__PROBLEM STATEMENT__
The entries below must be retyped in full. Keep every word the same.

__RECORDS__
* * * * * * *

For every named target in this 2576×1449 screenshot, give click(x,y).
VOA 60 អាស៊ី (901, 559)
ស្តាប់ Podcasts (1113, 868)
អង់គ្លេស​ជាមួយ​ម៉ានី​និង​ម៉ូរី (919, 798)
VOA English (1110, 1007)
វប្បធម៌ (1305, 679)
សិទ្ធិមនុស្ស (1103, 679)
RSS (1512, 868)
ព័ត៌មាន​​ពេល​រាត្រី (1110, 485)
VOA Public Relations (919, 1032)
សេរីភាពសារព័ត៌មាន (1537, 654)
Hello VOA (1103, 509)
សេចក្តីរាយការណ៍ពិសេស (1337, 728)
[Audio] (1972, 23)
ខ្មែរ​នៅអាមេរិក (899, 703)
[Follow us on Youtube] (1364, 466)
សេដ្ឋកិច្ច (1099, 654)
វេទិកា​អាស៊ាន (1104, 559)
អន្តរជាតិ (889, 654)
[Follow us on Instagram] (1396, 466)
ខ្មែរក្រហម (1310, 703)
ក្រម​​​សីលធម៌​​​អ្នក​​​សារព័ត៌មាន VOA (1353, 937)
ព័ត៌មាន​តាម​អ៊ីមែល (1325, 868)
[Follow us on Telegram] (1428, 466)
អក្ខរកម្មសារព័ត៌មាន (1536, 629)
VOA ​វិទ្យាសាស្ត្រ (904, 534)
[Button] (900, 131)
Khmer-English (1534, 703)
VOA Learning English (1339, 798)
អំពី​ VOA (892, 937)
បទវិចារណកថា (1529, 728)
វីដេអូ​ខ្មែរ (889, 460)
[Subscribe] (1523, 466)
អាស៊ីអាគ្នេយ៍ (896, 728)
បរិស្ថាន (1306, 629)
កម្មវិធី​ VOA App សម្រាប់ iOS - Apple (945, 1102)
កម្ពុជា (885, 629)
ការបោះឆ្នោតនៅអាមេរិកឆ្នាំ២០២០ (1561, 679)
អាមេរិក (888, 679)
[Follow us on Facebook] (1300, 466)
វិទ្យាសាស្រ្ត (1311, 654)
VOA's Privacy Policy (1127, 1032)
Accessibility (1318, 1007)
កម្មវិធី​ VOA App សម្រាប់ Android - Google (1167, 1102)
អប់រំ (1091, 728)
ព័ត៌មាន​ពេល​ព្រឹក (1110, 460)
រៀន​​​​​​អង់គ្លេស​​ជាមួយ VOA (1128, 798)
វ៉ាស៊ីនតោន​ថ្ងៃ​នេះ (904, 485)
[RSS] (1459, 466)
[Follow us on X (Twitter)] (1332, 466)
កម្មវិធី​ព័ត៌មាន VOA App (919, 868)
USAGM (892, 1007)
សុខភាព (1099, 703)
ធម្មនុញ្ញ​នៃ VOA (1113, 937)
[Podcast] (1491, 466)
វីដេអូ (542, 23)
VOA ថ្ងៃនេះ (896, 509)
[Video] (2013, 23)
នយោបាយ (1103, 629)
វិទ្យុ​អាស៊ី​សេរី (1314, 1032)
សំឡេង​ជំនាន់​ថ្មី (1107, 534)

* * * * * * *

__RESULT OF THE TASK__
For every named target in this 2576×1449 screenshot, give click(x,y).
VOA 60 អាស៊ី (901, 559)
ស្តាប់ Podcasts (1113, 868)
អង់គ្លេស​ជាមួយ​ម៉ានី​និង​ម៉ូរី (919, 798)
VOA English (1110, 1007)
វប្បធម៌ (1305, 679)
សិទ្ធិមនុស្ស (1103, 679)
RSS (1512, 868)
ព័ត៌មាន​​ពេល​រាត្រី (1110, 485)
VOA Public Relations (919, 1032)
សេរីភាពសារព័ត៌មាន (1537, 654)
Hello VOA (1103, 509)
សេចក្តីរាយការណ៍ពិសេស (1337, 728)
[Audio] (1972, 23)
ខ្មែរ​នៅអាមេរិក (899, 703)
[Follow us on Youtube] (1364, 466)
សេដ្ឋកិច្ច (1099, 654)
វេទិកា​អាស៊ាន (1104, 559)
អន្តរជាតិ (889, 654)
[Follow us on Instagram] (1396, 466)
ខ្មែរក្រហម (1310, 703)
ក្រម​​​សីលធម៌​​​អ្នក​​​សារព័ត៌មាន VOA (1353, 937)
ព័ត៌មាន​តាម​អ៊ីមែល (1325, 868)
[Follow us on Telegram] (1428, 466)
អក្ខរកម្មសារព័ត៌មាន (1536, 629)
VOA ​វិទ្យាសាស្ត្រ (904, 534)
[Button] (900, 131)
Khmer-English (1534, 703)
VOA Learning English (1339, 798)
អំពី​ VOA (892, 937)
បទវិចារណកថា (1529, 728)
វីដេអូ​ខ្មែរ (889, 460)
[Subscribe] (1523, 466)
អាស៊ីអាគ្នេយ៍ (896, 728)
បរិស្ថាន (1306, 629)
កម្មវិធី​ VOA App សម្រាប់ iOS - Apple (945, 1102)
កម្ពុជា (885, 629)
ការបោះឆ្នោតនៅអាមេរិកឆ្នាំ២០២០ (1561, 679)
អាមេរិក (888, 679)
[Follow us on Facebook] (1300, 466)
វិទ្យាសាស្រ្ត (1311, 654)
VOA's Privacy Policy (1127, 1032)
Accessibility (1318, 1007)
កម្មវិធី​ VOA App សម្រាប់ Android - Google (1167, 1102)
អប់រំ (1091, 728)
ព័ត៌មាន​ពេល​ព្រឹក (1110, 460)
រៀន​​​​​​អង់គ្លេស​​ជាមួយ VOA (1128, 798)
វ៉ាស៊ីនតោន​ថ្ងៃ​នេះ (904, 485)
[RSS] (1459, 466)
[Follow us on X (Twitter)] (1332, 466)
កម្មវិធី​ព័ត៌មាន VOA App (919, 868)
USAGM (892, 1007)
សុខភាព (1099, 703)
ធម្មនុញ្ញ​នៃ VOA (1113, 937)
[Podcast] (1491, 466)
វីដេអូ (542, 23)
VOA ថ្ងៃនេះ (896, 509)
[Video] (2013, 23)
នយោបាយ (1103, 629)
វិទ្យុ​អាស៊ី​សេរី (1314, 1032)
សំឡេង​ជំនាន់​ថ្មី (1107, 534)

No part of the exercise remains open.